## Problem to work on
From the line that contains "Viewport: 588px width, 383px height." through the closing line of the entries, write out each line exactly; pictures stay out.

[Collected data entries]

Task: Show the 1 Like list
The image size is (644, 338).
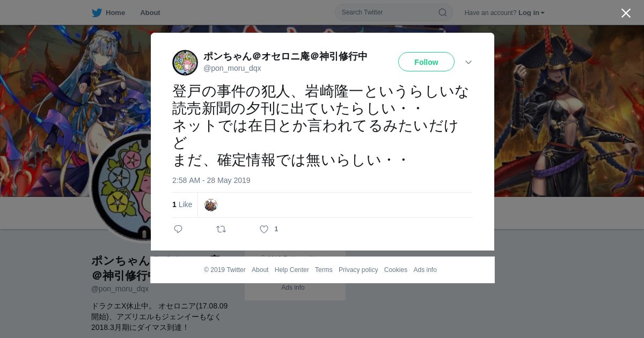Action: (182, 204)
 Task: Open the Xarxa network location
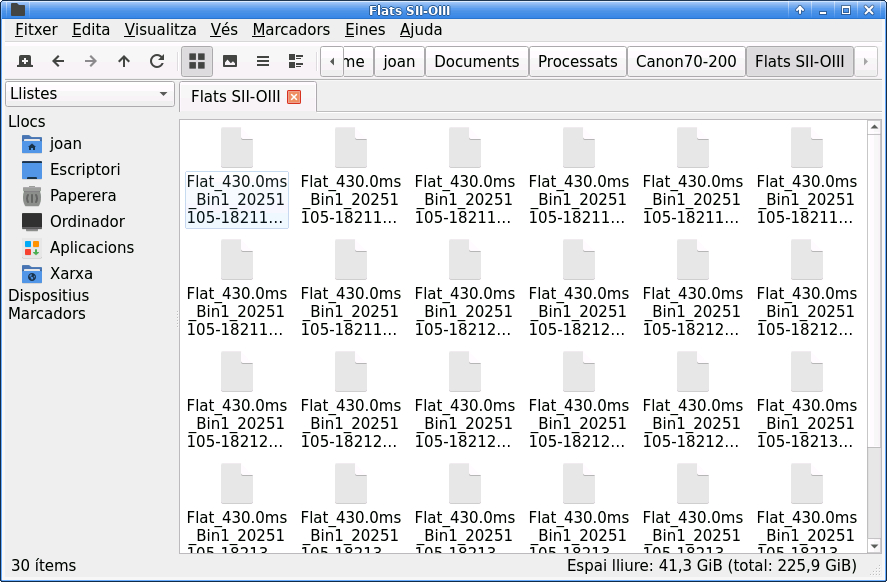pyautogui.click(x=71, y=274)
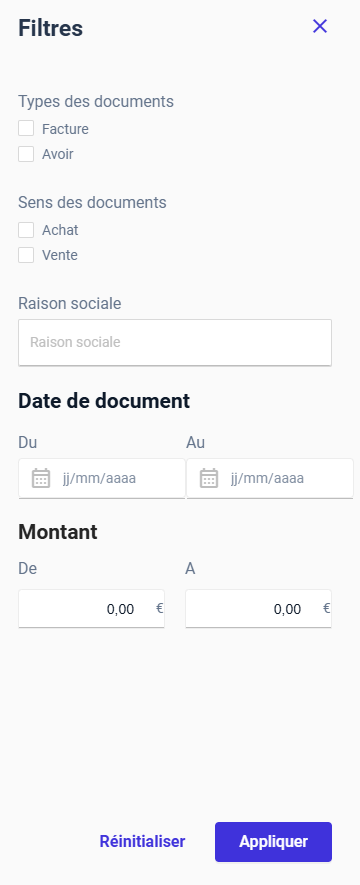Viewport: 360px width, 885px height.
Task: Check the Facture checkbox
Action: click(x=26, y=129)
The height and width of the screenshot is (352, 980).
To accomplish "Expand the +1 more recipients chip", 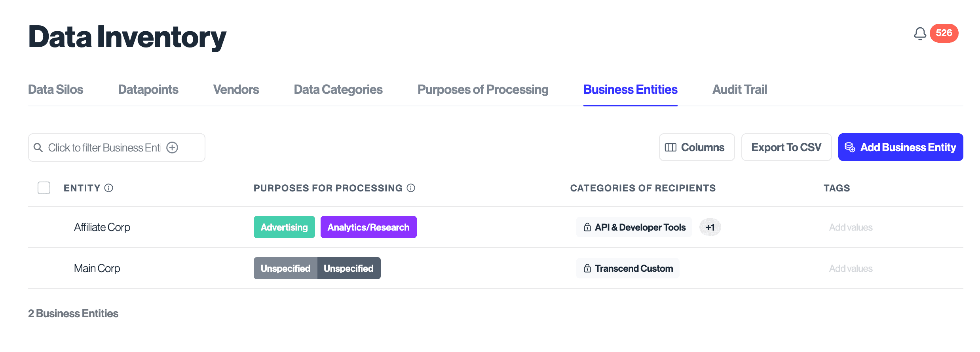I will 710,227.
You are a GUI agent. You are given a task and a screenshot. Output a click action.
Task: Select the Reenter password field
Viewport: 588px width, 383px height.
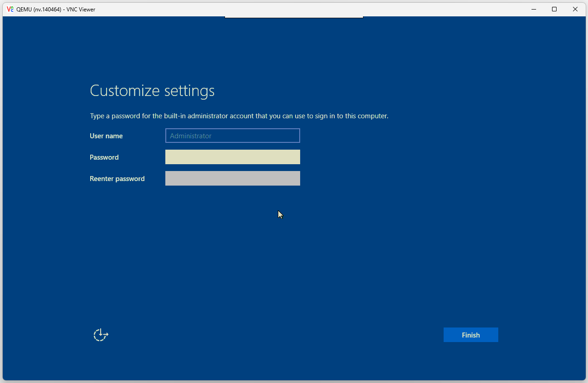pos(232,178)
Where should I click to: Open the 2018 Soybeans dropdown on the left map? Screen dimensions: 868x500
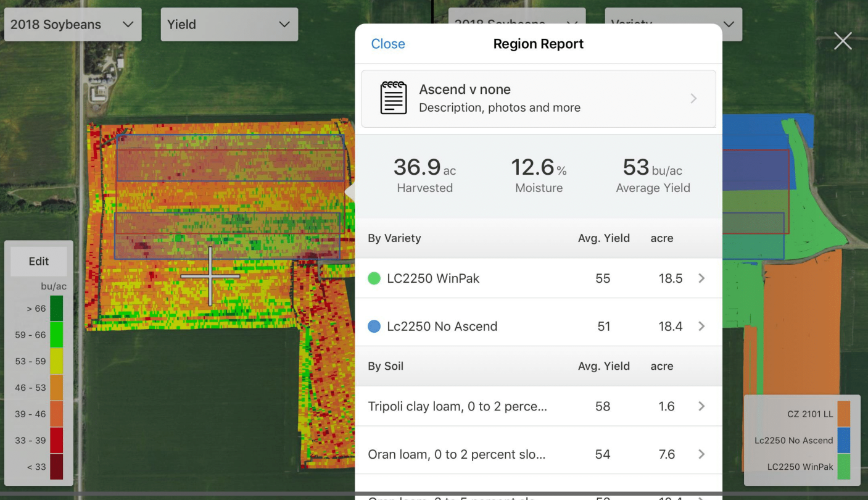tap(73, 25)
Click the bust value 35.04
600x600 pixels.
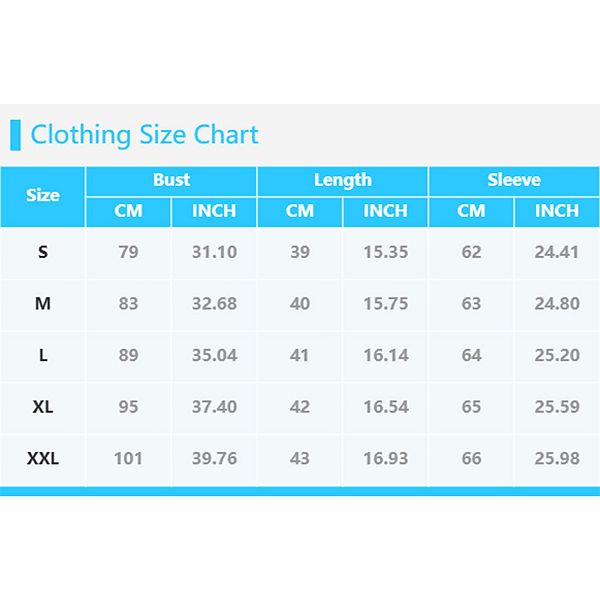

## Task solution
Viewport: 588px width, 383px height.
pos(232,178)
Where should I click to: Open the 2018 Soybeans dropdown on the left map? Screen dimensions: 868x500
tap(73, 25)
Click the bust value 35.04
600x600 pixels.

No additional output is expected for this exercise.